NIPSEY HUSSLE :: AT CONFLICT WITH THE WORLD

On Sunday, March 31, 2019, Nipsey Hussle was tragically killed. A close friend of The Hundreds for nearly a decade, Neighborhood Nip was senselessly murdered in front of the business and community he had worked so tirelessly to build up. The monumental loss will be felt for generations to come, as the impact Nipsey had on Los Angeles and the culture as a whole was impossible to quantify. The Hundreds family sends our love and deepest condolences to Nipsey’s family and friends and promises to continue telling the incredible story of this true icon and king, a role model we can all look to for guidance now and forever. THE MARATHON CONTINUES.


The last time I was here, things were different.

First of all, Nip’s store was right here. The rapper’s swap-meet style shop with carpeted floors and iron-on T-shirts. His brother Sam and dad used to man the counter, but the door’s locked.

I stand back, look to my right, and realize that the store has now become a flagship for his brand The Marathon Clothing. Furthermore, it’s now swallowed up the corner spot of the strip mall. I walk in and am greeted by a listening station, glowing white walls, custom fixtures... It feels like I’m transported to the Beverly Center. His dad is still at the register, however.
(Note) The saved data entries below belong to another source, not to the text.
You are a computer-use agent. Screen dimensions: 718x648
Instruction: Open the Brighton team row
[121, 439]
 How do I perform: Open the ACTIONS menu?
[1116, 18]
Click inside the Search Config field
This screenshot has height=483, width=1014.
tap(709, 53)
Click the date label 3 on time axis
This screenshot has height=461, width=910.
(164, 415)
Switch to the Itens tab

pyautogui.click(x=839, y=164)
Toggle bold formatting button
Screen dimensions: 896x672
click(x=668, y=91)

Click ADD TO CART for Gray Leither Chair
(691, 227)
And I now realize the original space has been converted into the inventory backroom.

I hope Nipsey’s pops remembers me, but he doesn’t.

“Can I help you?” He glances at my camera. I look out of place for many reasons.
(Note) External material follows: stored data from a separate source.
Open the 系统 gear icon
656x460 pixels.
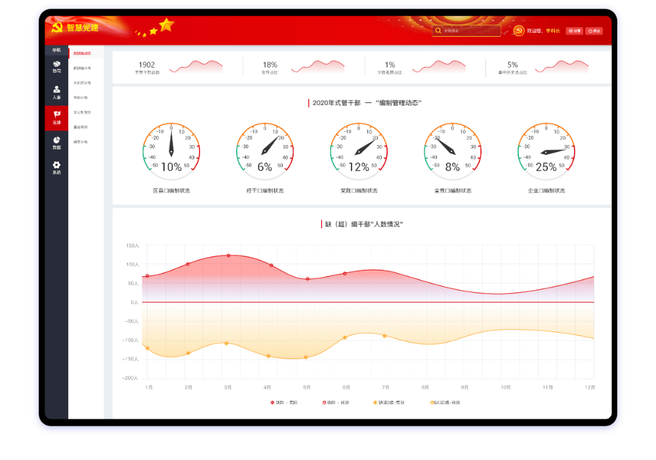[x=56, y=167]
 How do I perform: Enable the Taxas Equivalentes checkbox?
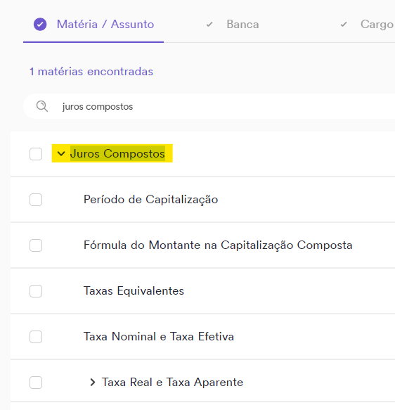(36, 291)
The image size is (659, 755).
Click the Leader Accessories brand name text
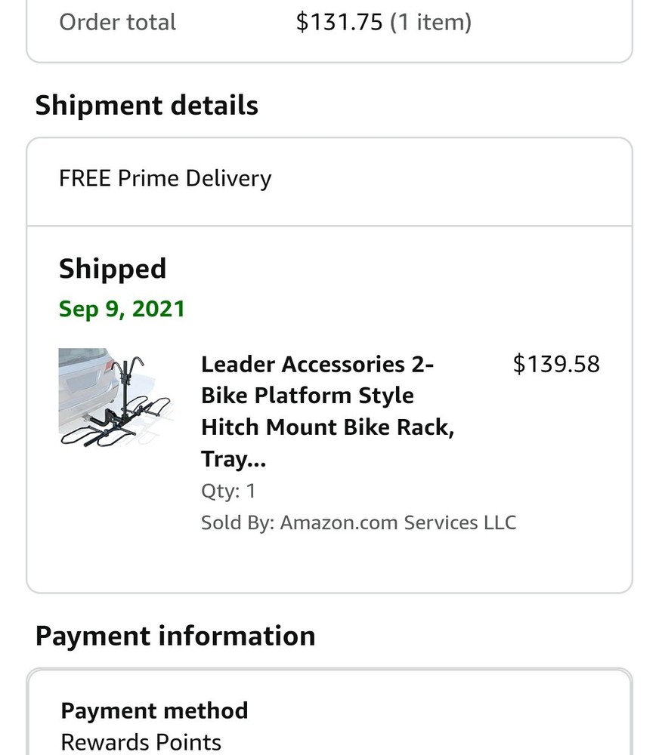point(303,365)
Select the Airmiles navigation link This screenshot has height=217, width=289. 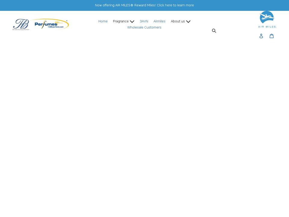tap(159, 21)
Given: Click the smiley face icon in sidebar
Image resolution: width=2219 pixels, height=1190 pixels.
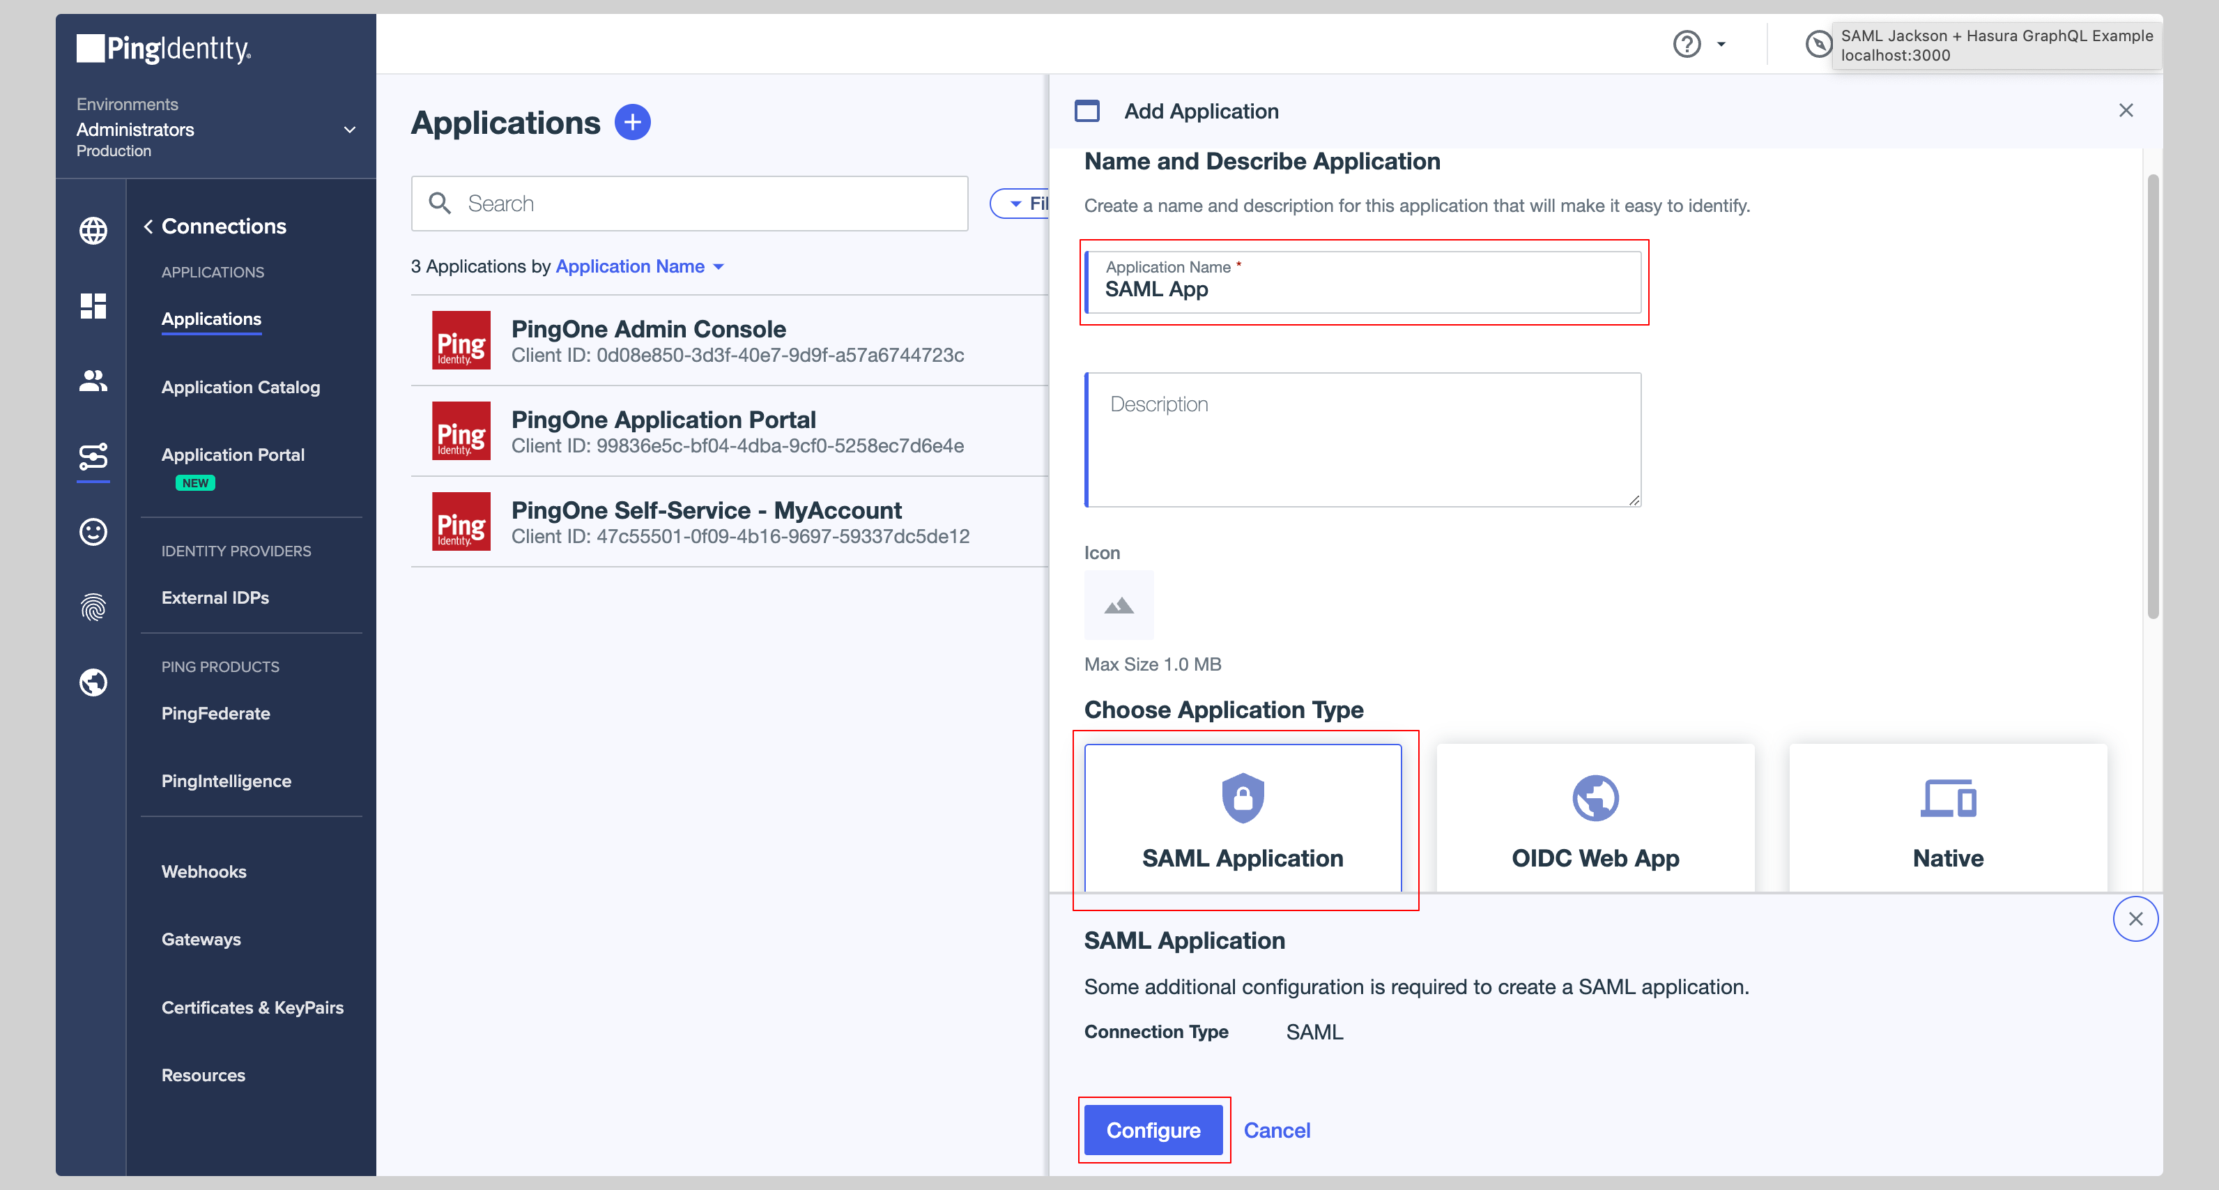Looking at the screenshot, I should tap(93, 531).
“I’m here for Nip. I’m supposed to interview him...”

One of the retail clerks walks by, “If he said he’ll be here, he’ll be here.”
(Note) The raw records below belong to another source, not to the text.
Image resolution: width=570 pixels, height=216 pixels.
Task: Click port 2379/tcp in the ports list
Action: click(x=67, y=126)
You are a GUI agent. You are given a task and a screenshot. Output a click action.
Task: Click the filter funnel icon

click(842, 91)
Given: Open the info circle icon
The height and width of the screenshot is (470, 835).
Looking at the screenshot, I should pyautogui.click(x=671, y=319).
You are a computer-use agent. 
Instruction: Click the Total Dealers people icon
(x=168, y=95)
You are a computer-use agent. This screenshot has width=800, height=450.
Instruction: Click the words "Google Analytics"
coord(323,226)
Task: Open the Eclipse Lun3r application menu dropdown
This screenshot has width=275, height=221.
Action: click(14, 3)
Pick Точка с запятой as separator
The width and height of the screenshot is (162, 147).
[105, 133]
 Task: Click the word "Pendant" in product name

I don’t blame his father for forgetting my face. It’s been almost eight years since I stood on Crenshaw and Slauson. In 2010, Nipsey was just gaining traction in the LA rap game. There was an irrefutable credibility, underground ties, and a certain comparison in physical appearance and laidback demeanor to Uncle Snoop. Nipsey had just graced XXL’s Freshman 10 cover and his “Crenshaw” tee (produced and sold exclusively out of their store) was a hit in the streets. I interviewed and photographed him for The Hundreds Magazine. It was exciting to drive around South Central with the rising star as the neighborhood bowed down around his convertible. It felt like I was sitting next to the sun.

Nipsey’s assistant John walks in. He’s on the phone, asking around for a “Bobby.”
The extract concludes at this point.